Hardwick loving Tigers’ AFL aggression
Renowned for a mean streak in his days as an AFL defender, coach Damien Hardwick loves that Richmond have been tagged bully boys.
And his Crows counterpart Scott Camporeale says the Crows will be ready for more of the same in Friday night’s crucial match at Adelaide Oval.
The Tigers are a game behind fourth spot, but also only a game-and-a-half ahead of eighth on the ladder.
Adelaide dropped out of the top eight last week and must engineer an upset win to stay in the finals hunt.
“If you ask 17 other coaches, we’re all thinking the same thing – the part of the game we all love is physicality,” Hardwick said.
“Most sides will be having the same conversation before running out onto the ground – hard-tough, Richmond-style footy.
“Our players expect no less, the same as Adelaide this week.

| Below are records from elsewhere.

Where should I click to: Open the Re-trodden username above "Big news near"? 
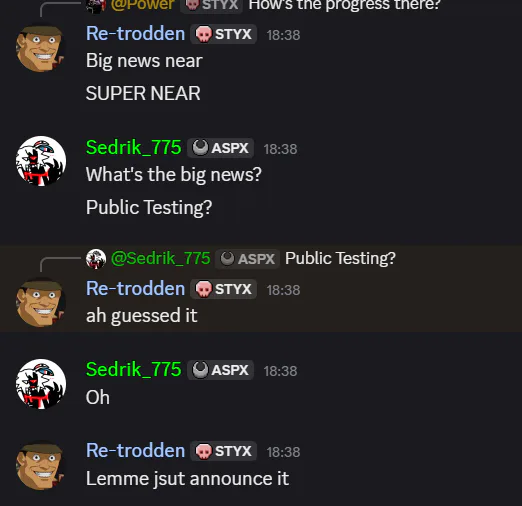(x=135, y=34)
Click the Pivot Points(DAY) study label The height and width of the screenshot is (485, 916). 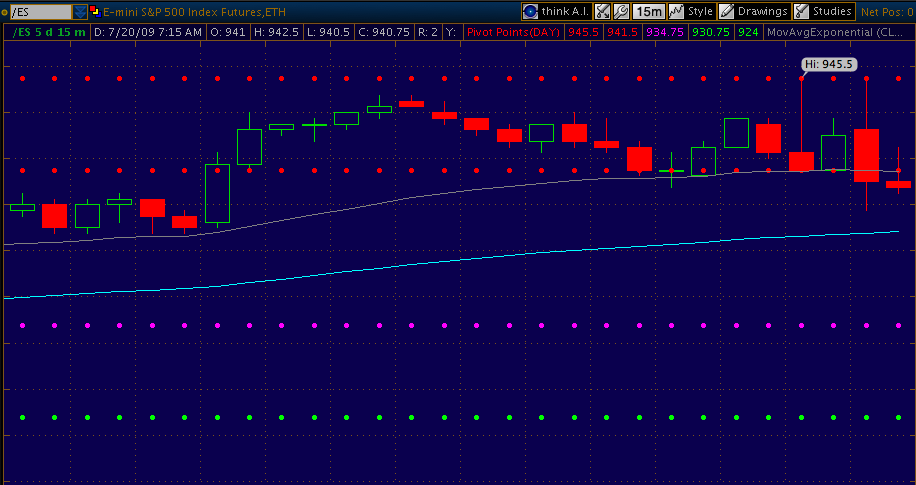(x=513, y=32)
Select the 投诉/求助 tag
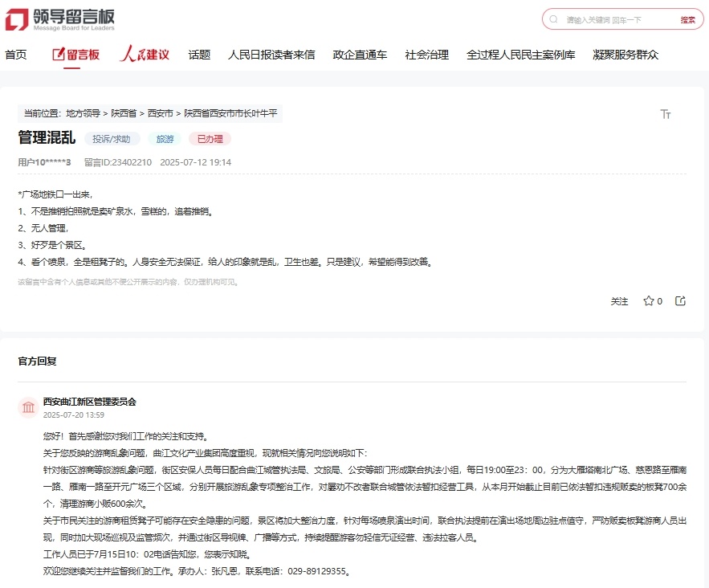This screenshot has width=709, height=588. (111, 139)
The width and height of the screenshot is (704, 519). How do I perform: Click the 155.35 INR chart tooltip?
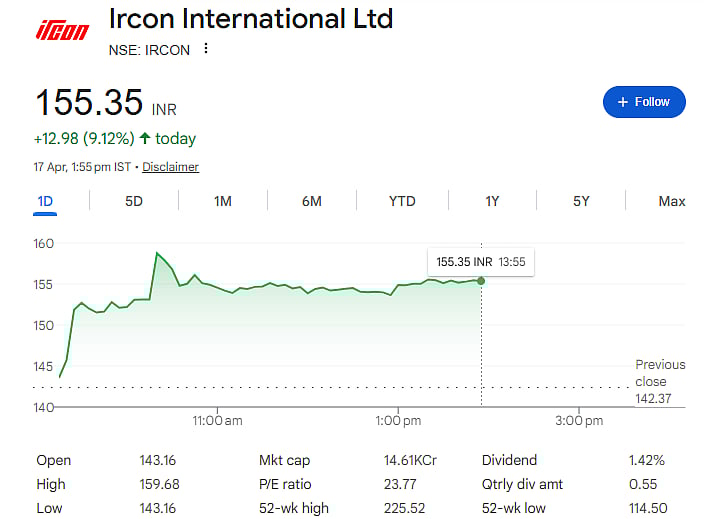click(480, 261)
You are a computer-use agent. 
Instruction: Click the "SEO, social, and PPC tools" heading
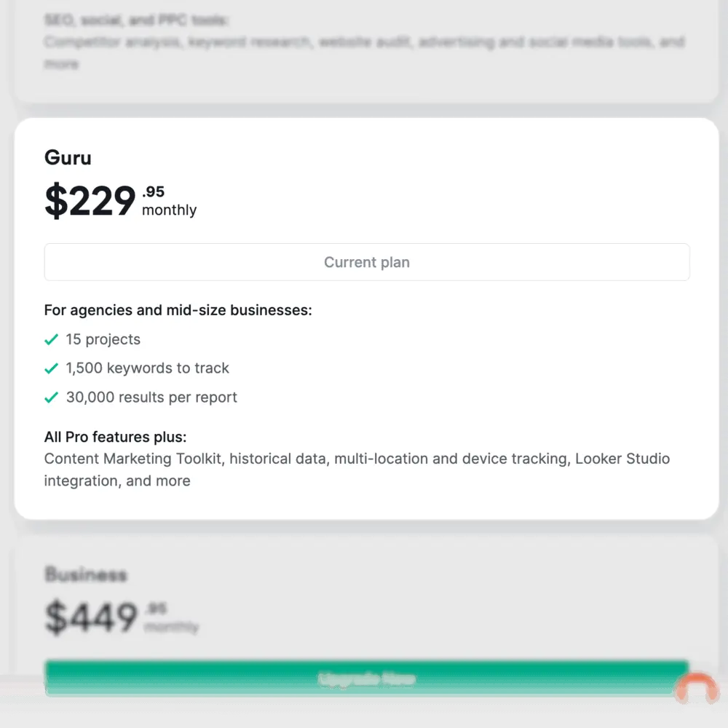coord(136,20)
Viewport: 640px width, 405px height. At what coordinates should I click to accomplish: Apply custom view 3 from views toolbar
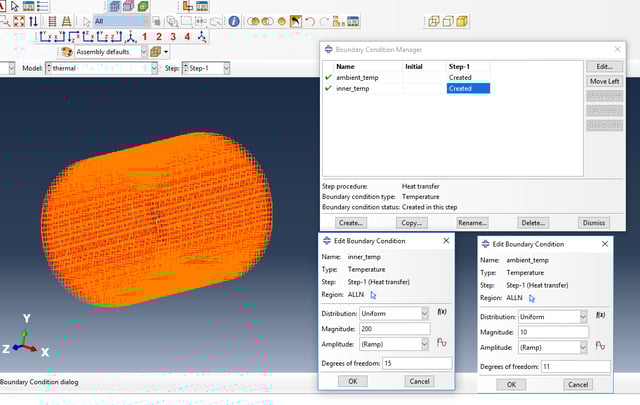tap(172, 37)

“It’s one of the important factors of all premiership sides – you look at Hawthorn; obviously over the last couple of years, Brisbane – they were all based on physicality and intimidation.”
Camporeale said training this week had focused on the physical pressure they expected from Richmond.
“If you’ve watched their games the last three weeks against quality opposition, that’s what they’ve brought,” Camporeale said.
“That’s a model that’s obviously worked for them against top-four sides, so I’d be staggered if they come with any different attitude.
“You have to embrace it – it’s part of AFL footy. If you think an opposition team’s not going to come with that sort of pressure or heat on a Friday night, I’d be mystified.”
Hardwick said the Tigers would focus on two parts of Adelaide’s game – their speed of ball movement and strong contested work.
He added Richmond would have to play a different way to last Friday night’s upset win over premiership favourites Hawthorn.
“It’s going to be a different challenge to the Hawthorn game – not so much a maintain-possession game,” Hardwick said.
“The philosophy will remain the same, but we will try to slow them down as much as we can.
“They do play an incredibly breakneck speed of footy.
“But the biggest one for us is their contested balls on the back of clearance dominance.”
Richmond have not kicked 15 goals in a game since round 10 and Hardwick says they want to be more productive in attack.
“Offensively, we feel we have some areas of improvement,” he said.